Onun niyetleri olabilir ama Gazze’nin ve Filistin’in de tarihsel ve toplumsal gerçekleri var.
Umarım ne kadar yanıldığını kendisi de bir fatura ödemeden anlayabilir.
ABD’nin trilyon dolarlık borçlarını ne Gazze ne de başka bir ülke ödemek zorunda değildir.
Kendi çıkarlarını korumak ve dünyaya jandarmalık yapmak için oluk oluk akıttıkları silahların parasını da öldürdüklerine ödetmek isteyen büyük bir zalimlik var işin içinde.
Belli ki silah lobileri en başta ABD’yi soymuşlar.
Çünkü borç batağında olan baronlar değil, ABD.
Savaş baronlarının hiç kaybetmediği bir modern kapitalist dönemden geçtik, geçiyoruz.

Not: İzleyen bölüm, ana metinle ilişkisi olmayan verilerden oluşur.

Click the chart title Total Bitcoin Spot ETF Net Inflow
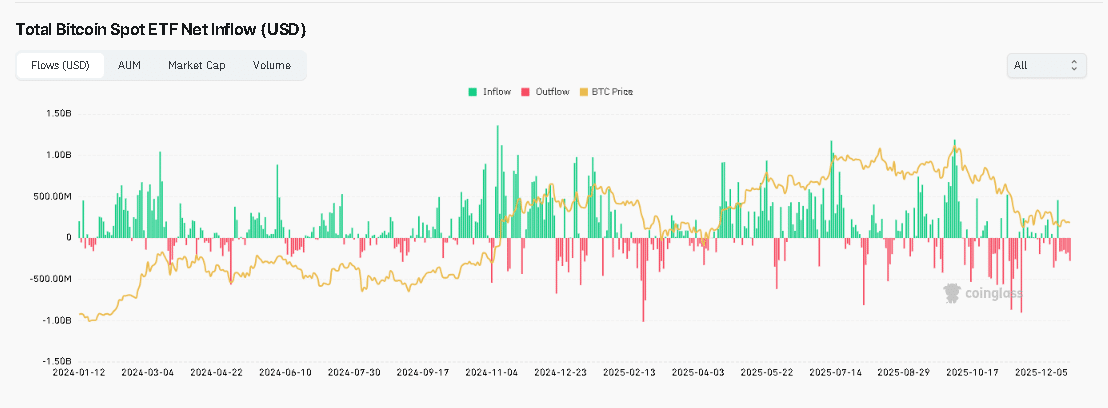This screenshot has width=1108, height=408. click(160, 30)

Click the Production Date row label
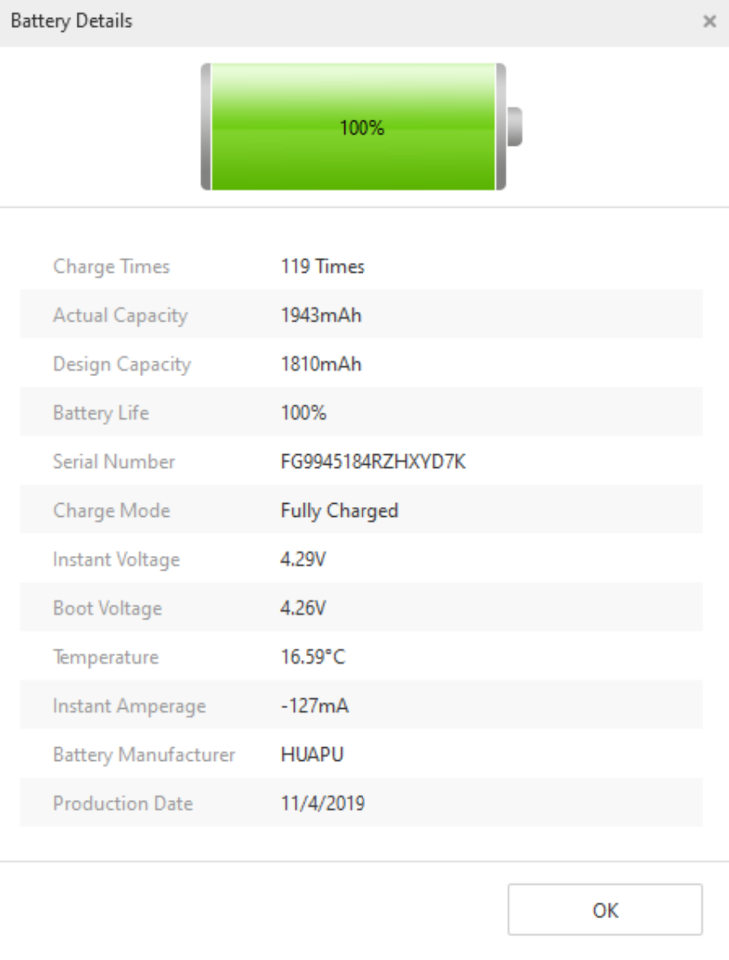click(x=123, y=803)
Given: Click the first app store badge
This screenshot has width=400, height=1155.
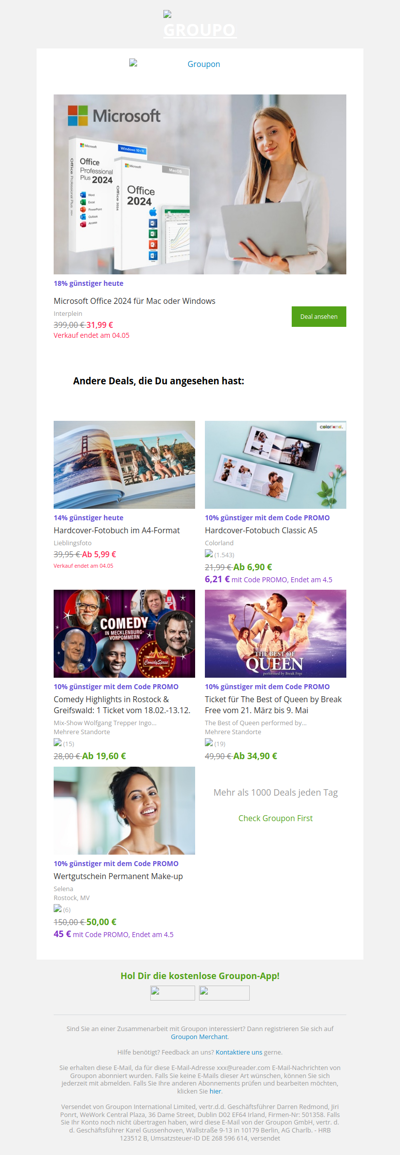Looking at the screenshot, I should point(173,993).
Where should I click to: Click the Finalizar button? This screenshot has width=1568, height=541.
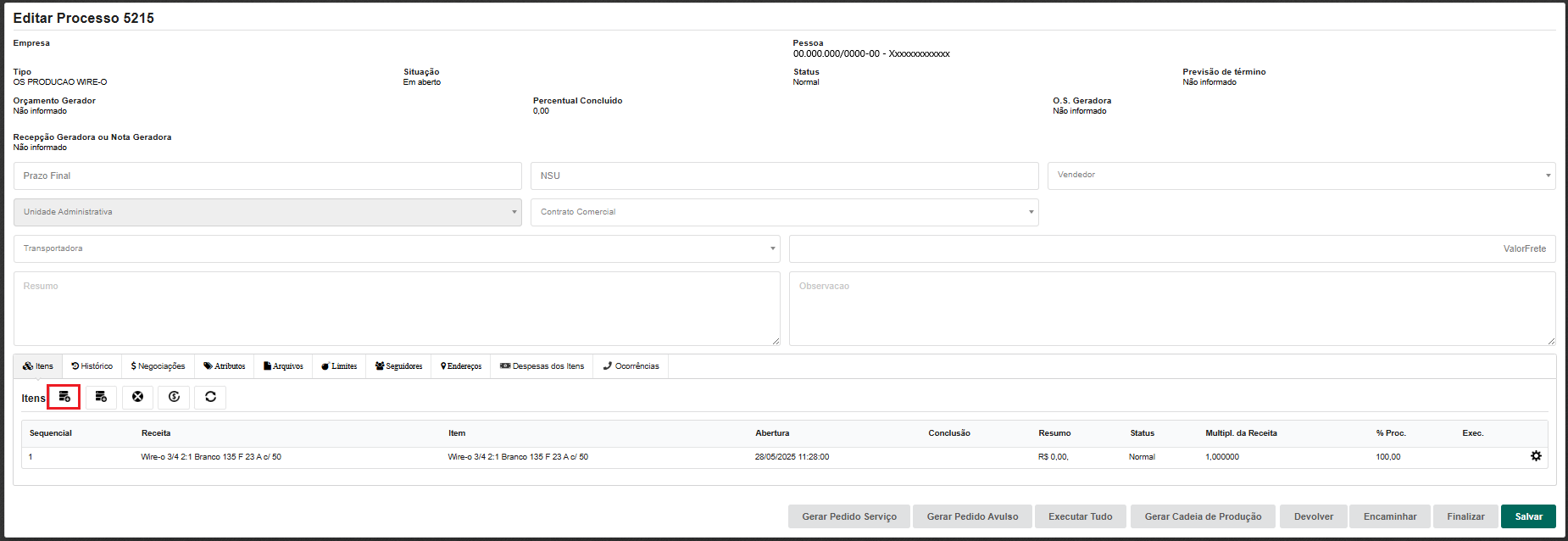pyautogui.click(x=1465, y=516)
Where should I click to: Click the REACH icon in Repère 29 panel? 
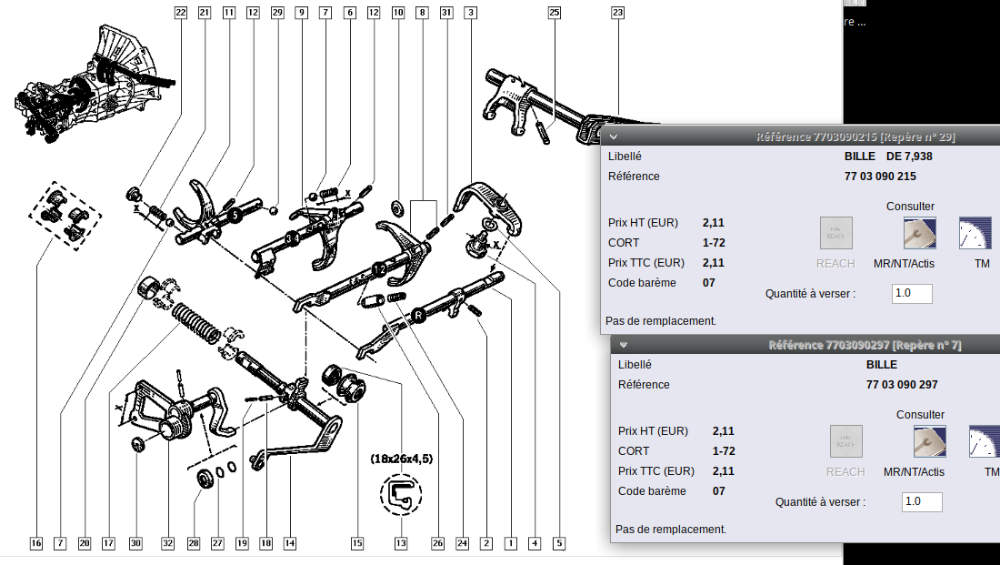point(836,234)
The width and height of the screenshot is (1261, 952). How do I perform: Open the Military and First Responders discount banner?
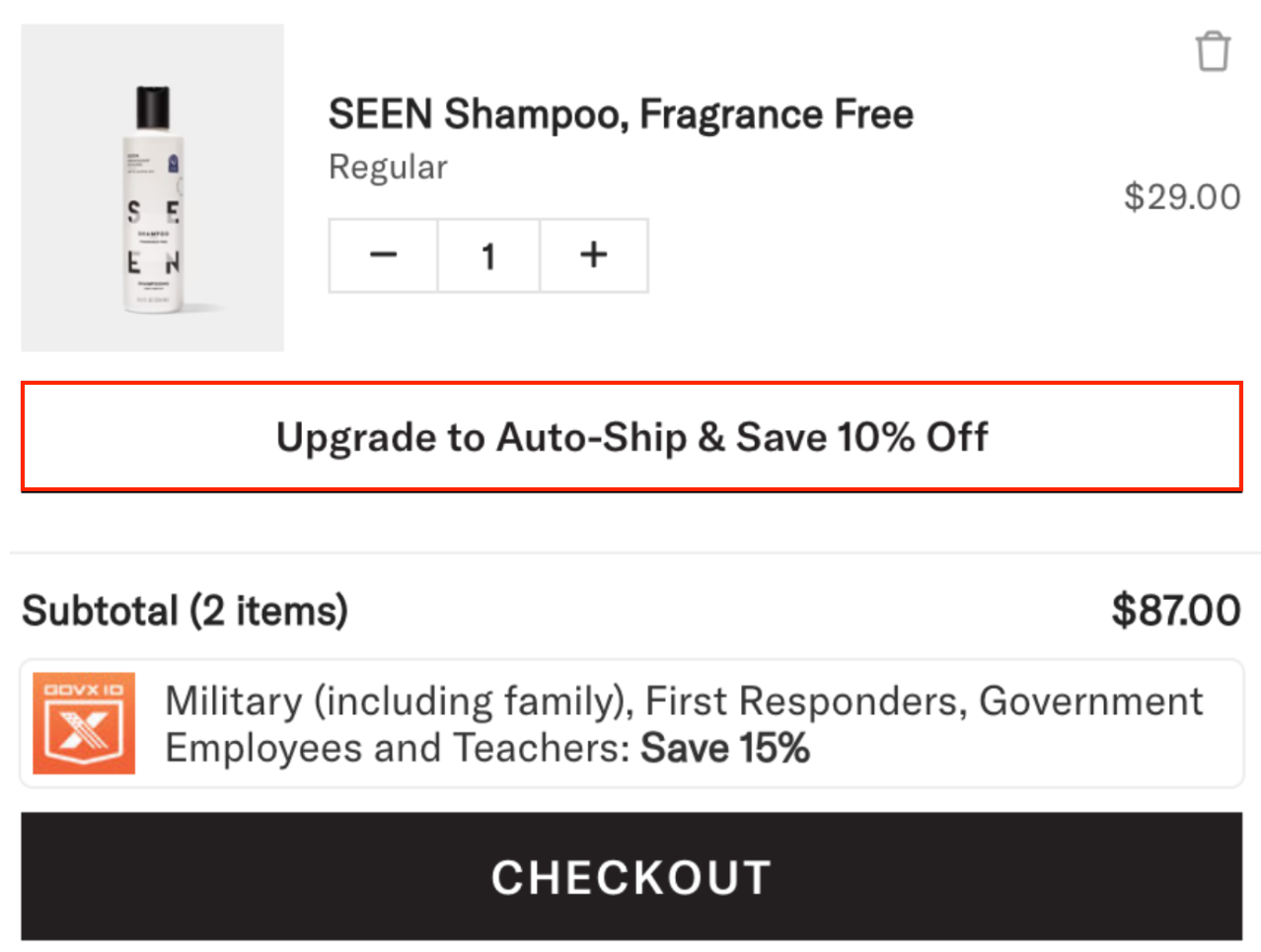631,723
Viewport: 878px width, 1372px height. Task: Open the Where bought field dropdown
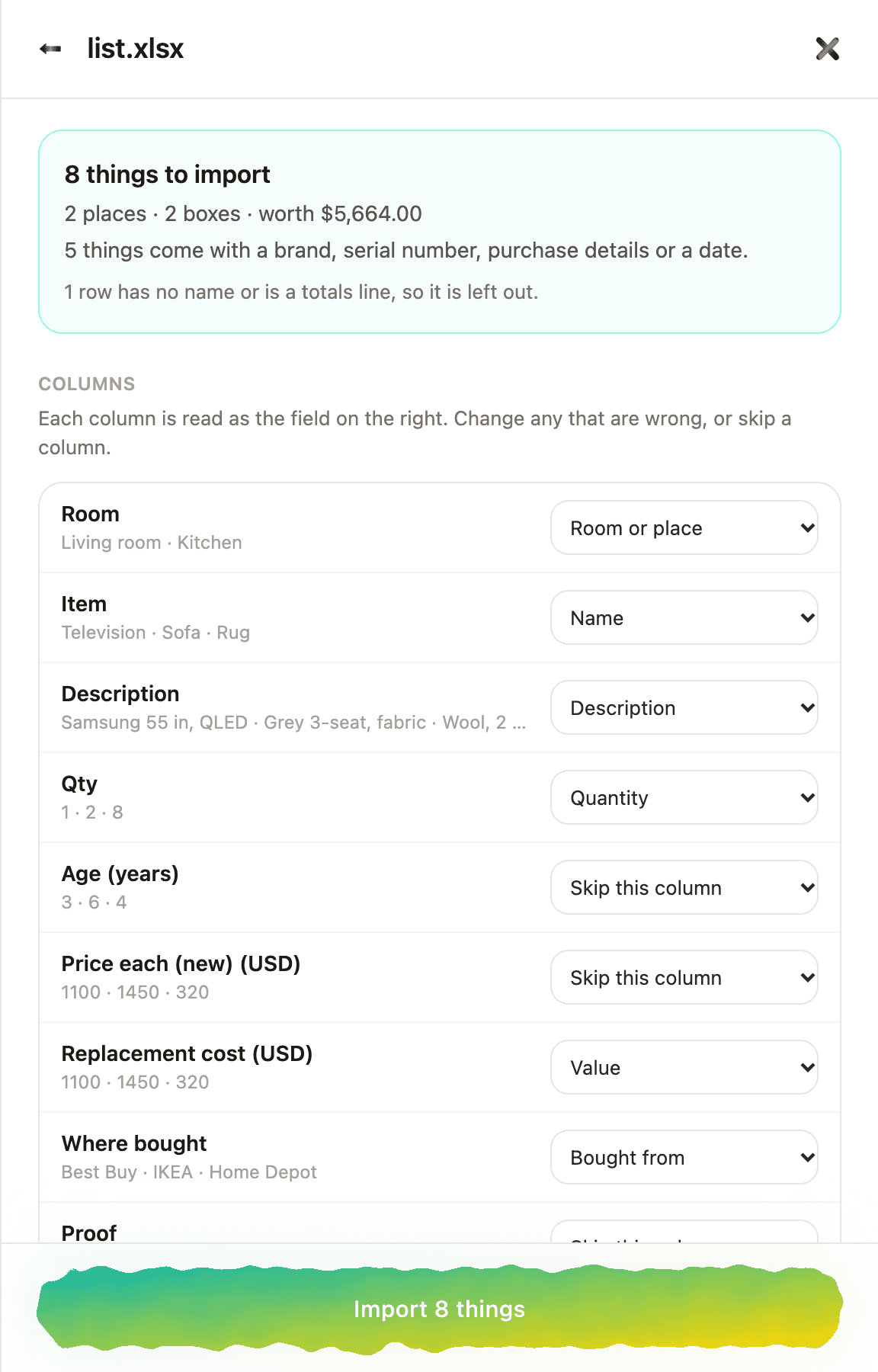684,1157
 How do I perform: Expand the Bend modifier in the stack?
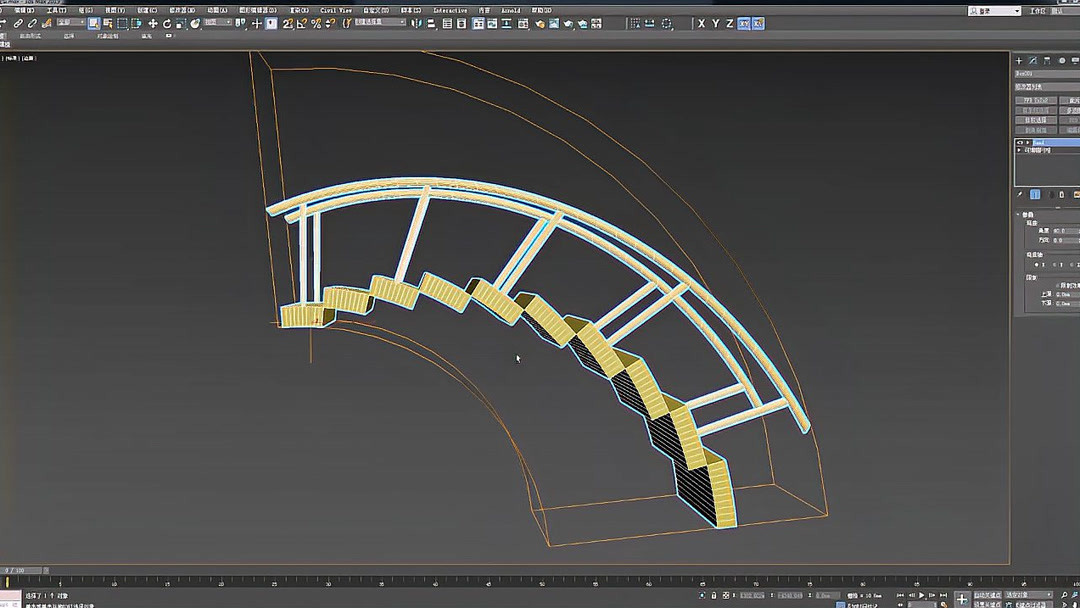tap(1027, 143)
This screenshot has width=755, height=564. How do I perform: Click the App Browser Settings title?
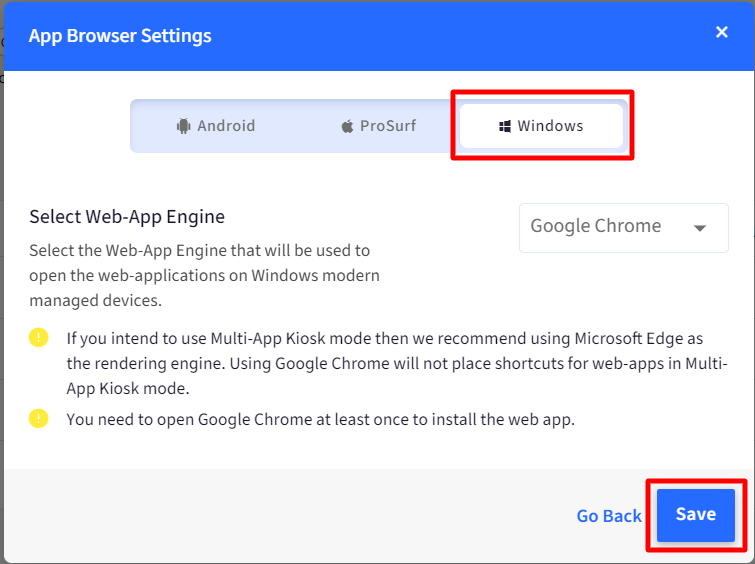120,36
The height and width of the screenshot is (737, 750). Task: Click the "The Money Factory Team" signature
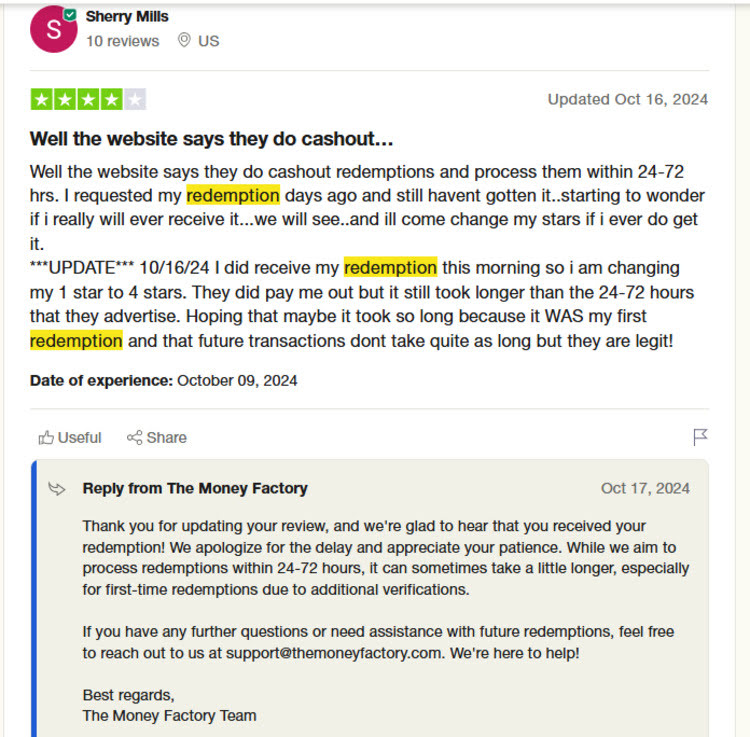pyautogui.click(x=169, y=716)
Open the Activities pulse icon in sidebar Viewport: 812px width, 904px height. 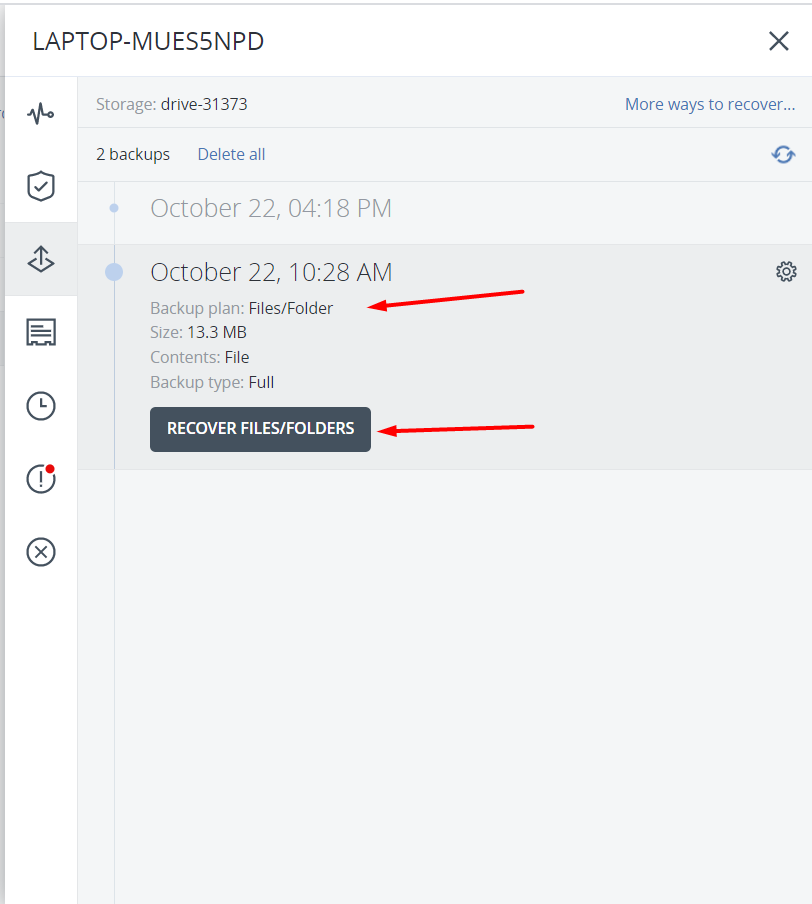pos(41,113)

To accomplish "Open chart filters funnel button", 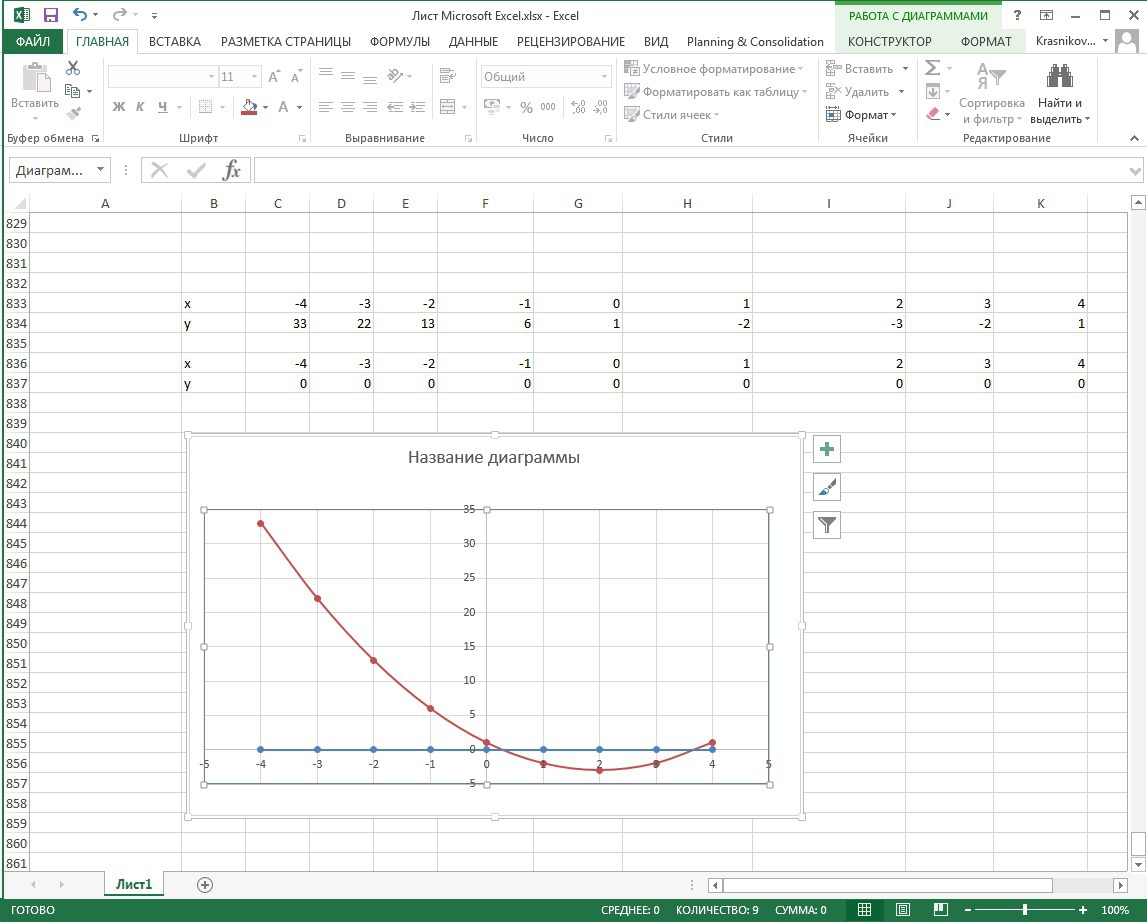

Trump eğer birine hesap soracaksa kendisini de ortadan kaldırmaya çalışan bu baronlardan sormalı.
Kulağından kurşun yediğinde “savaş ve intikam” dediklerine karşı hâlâ ne yapacağı meçhul olan Trump, öyle anlaşılıyor ki siyonist lobilere teslim olmuş durumdadır.
Bir soykırımcının, katilin sandalyesini -zahmetsiz otursun diye- iten biri, efendisine hizmet eden bir hizmetkârı andırıyordu.
Ya da bu, kendileri adına katliam yapan bir karakol komutanına, tetikçiye gösterilen vefanın ifadesiydi.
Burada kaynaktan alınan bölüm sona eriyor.